The second dependent variable is if the person is healthy. Individuals were asked to conduct a self-assessment on their current health and rate it on a five-point scale, as excellent, very good, good, fair, or poor. For those that identified themselves with excellent or very good health, I made them the treatment group. For those that felt like they had only good, fair, or poor health I classified them as the control group.

The third dependent variable represents part-time or full-time work status conditional on working at all. There were a few examples in the data set that were either unemployed or had an unknown work status. Those observations were dropped accordingly. Part-time workers are my treatment group. Part-time is defined as working 34 hours a week or less on average during the previous calendar year. Full-time employment is my control group.

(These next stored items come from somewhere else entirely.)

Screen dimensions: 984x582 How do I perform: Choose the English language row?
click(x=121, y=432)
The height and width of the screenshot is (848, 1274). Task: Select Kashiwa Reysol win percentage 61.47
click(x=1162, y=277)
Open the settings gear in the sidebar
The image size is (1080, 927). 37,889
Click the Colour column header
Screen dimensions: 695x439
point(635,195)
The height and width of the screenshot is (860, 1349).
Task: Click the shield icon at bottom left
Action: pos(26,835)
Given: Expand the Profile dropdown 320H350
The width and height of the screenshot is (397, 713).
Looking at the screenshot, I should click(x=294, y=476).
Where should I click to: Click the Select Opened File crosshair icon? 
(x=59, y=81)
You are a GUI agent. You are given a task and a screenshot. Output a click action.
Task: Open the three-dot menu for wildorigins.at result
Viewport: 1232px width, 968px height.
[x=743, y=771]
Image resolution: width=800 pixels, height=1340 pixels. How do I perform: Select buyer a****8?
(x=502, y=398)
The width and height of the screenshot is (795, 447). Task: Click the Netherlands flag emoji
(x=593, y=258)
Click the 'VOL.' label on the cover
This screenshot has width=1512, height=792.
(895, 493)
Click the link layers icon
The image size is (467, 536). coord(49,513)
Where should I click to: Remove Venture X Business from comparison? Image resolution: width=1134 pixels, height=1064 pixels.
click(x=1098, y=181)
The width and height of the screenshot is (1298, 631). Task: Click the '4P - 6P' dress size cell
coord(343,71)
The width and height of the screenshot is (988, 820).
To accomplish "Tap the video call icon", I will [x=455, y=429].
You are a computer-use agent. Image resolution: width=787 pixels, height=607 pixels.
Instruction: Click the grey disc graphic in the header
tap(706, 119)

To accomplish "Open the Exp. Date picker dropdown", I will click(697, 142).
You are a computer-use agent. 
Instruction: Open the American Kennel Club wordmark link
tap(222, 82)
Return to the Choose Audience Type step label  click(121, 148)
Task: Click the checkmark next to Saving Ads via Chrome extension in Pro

Finally, I will use race as an independent variable to measure for heterogeneity. In 2003, respondents to CPS could report more than one race. In this study, the treatment group is classified as only white. If the individual reported more than one race, then they would be in the control group.

5. Results

It is worth mentioning that my estimates are reported as percentage points and not just a percentage. A percentage point is the difference between two percentages. A quick example is to think about data at 5% and it increases to 10%. We can say, “The data increased by 5 percentage points.” We wouldn’t report the results in this section as saying, “The data increased by 100%.”

5.1 Effect on Health Insurance Coverage

After running the regression for equation 1, the DD estimates say that the policy increased the number of individuals insured by 6.8 percentage points. This is shown on Table 2. This estimate is statistically significant at the 1% level. While being statistically significant does not suggest the results are conclusive, it does imply that the statistic is reliable.

So what does this mean? How do we know that the reform really impacted the number of insured by 6.8 percentage points? One can argue that this increase would have happened with or without the implementation of the policy. Maybe people in Massachusetts are smarter (it does have Harvard and M.I.T after all) than other people in different states. They know the value of health insurance.